*** RAW DATA ***

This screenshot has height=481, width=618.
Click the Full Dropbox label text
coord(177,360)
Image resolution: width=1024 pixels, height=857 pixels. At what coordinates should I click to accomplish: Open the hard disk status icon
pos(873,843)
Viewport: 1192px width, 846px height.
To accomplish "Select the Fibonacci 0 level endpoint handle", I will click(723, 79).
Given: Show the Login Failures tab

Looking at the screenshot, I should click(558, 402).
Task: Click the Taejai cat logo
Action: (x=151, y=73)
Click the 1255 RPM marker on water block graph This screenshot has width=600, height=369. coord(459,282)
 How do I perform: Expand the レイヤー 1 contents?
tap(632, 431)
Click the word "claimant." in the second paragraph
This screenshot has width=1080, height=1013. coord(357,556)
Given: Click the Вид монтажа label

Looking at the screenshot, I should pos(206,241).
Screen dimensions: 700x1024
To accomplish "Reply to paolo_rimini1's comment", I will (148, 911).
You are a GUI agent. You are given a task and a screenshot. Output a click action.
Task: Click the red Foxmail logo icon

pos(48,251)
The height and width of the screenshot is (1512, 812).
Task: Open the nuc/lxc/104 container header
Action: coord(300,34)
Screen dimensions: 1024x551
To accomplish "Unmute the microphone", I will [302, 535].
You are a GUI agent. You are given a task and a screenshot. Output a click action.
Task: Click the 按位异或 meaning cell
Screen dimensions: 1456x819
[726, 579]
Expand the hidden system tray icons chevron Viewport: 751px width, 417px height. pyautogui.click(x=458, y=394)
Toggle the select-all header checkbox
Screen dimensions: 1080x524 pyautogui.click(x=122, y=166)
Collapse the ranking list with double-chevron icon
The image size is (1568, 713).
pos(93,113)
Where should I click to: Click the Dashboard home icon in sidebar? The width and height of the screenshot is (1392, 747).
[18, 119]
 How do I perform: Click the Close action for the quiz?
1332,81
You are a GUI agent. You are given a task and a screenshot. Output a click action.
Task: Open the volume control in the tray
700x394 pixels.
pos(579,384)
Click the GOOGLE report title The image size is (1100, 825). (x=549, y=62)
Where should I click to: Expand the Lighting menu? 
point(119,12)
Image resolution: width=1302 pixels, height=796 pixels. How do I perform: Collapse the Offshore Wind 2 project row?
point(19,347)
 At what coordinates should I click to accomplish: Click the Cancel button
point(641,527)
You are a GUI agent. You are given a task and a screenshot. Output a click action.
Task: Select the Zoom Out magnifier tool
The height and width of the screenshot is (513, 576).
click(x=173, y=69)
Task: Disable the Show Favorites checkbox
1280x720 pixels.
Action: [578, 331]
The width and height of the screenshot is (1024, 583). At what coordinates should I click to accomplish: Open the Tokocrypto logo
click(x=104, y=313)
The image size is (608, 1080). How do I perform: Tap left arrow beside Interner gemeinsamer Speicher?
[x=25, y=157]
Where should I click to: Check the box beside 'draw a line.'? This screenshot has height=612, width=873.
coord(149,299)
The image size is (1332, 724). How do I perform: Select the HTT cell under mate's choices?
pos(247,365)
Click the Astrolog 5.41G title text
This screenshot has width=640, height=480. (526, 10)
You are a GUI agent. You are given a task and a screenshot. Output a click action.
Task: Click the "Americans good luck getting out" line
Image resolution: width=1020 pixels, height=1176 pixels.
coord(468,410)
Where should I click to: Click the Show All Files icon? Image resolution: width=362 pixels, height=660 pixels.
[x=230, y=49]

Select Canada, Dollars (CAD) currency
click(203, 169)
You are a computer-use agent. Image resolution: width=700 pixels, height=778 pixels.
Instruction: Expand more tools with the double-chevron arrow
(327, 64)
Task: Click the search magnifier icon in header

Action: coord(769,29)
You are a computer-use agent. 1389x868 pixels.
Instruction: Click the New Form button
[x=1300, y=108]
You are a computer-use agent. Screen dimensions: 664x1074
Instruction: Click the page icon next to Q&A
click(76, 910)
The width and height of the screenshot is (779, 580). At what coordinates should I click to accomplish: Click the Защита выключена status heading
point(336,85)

*** End of RAW DATA ***

Output all of the records, keeping every word exact.

This screenshot has height=481, width=618.
Click the Full Dropbox label text
coord(177,360)
Image resolution: width=1024 pixels, height=857 pixels. At what coordinates should I click to accomplish: Open the hard disk status icon
pos(873,843)
Viewport: 1192px width, 846px height.
To accomplish "Select the Fibonacci 0 level endpoint handle", I will click(723, 79).
Given: Show the Login Failures tab

Looking at the screenshot, I should click(558, 402).
Task: Click the Taejai cat logo
Action: (x=151, y=73)
Click the 1255 RPM marker on water block graph This screenshot has width=600, height=369. coord(459,282)
 How do I perform: Expand the レイヤー 1 contents?
tap(632, 431)
Click the word "claimant." in the second paragraph
This screenshot has width=1080, height=1013. coord(357,556)
Given: Click the Вид монтажа label

Looking at the screenshot, I should pos(206,241).
Screen dimensions: 700x1024
To accomplish "Reply to paolo_rimini1's comment", I will (148, 911).
You are a GUI agent. You are given a task and a screenshot. Output a click action.
Task: Click the red Foxmail logo icon

pos(48,251)
The height and width of the screenshot is (1512, 812).
Task: Open the nuc/lxc/104 container header
Action: coord(300,34)
Screen dimensions: 1024x551
To accomplish "Unmute the microphone", I will [302, 535].
You are a GUI agent. You are given a task and a screenshot. Output a click action.
Task: Click the 按位异或 meaning cell
Screen dimensions: 1456x819
[726, 579]
Expand the hidden system tray icons chevron Viewport: 751px width, 417px height. pyautogui.click(x=458, y=394)
Toggle the select-all header checkbox
Screen dimensions: 1080x524 pyautogui.click(x=122, y=166)
Collapse the ranking list with double-chevron icon
The image size is (1568, 713).
pos(93,113)
Where should I click to: Click the Dashboard home icon in sidebar? The width and height of the screenshot is (1392, 747).
[18, 119]
 How do I perform: Click the Close action for the quiz?
1332,81
You are a GUI agent. You are given a task and a screenshot. Output a click action.
Task: Open the volume control in the tray
700x394 pixels.
pos(579,384)
Click the GOOGLE report title The image size is (1100, 825). (x=549, y=62)
Where should I click to: Expand the Lighting menu? 
point(119,12)
Image resolution: width=1302 pixels, height=796 pixels. How do I perform: Collapse the Offshore Wind 2 project row?
point(19,347)
 At what coordinates should I click to accomplish: Click the Cancel button
point(641,527)
You are a GUI agent. You are given a task and a screenshot. Output a click action.
Task: Select the Zoom Out magnifier tool
The height and width of the screenshot is (513, 576).
click(x=173, y=69)
Task: Disable the Show Favorites checkbox
1280x720 pixels.
Action: [578, 331]
The width and height of the screenshot is (1024, 583). At what coordinates should I click to accomplish: Open the Tokocrypto logo
click(x=104, y=313)
The image size is (608, 1080). How do I perform: Tap left arrow beside Interner gemeinsamer Speicher?
[x=25, y=157]
Where should I click to: Check the box beside 'draw a line.'? This screenshot has height=612, width=873.
coord(149,299)
The image size is (1332, 724). How do I perform: Select the HTT cell under mate's choices?
pos(247,365)
Click the Astrolog 5.41G title text
This screenshot has width=640, height=480. (526, 10)
You are a GUI agent. You are given a task and a screenshot. Output a click action.
Task: Click the "Americans good luck getting out" line
Image resolution: width=1020 pixels, height=1176 pixels.
coord(468,410)
Where should I click to: Click the Show All Files icon? Image resolution: width=362 pixels, height=660 pixels.
[x=230, y=49]

Select Canada, Dollars (CAD) currency
click(203, 169)
You are a computer-use agent. Image resolution: width=700 pixels, height=778 pixels.
Instruction: Expand more tools with the double-chevron arrow
(327, 64)
Task: Click the search magnifier icon in header

Action: coord(769,29)
You are a computer-use agent. 1389x868 pixels.
Instruction: Click the New Form button
[x=1300, y=108]
You are a computer-use agent. Screen dimensions: 664x1074
Instruction: Click the page icon next to Q&A
click(76, 910)
The width and height of the screenshot is (779, 580). At what coordinates should I click to accomplish: Click the Защита выключена status heading
point(336,85)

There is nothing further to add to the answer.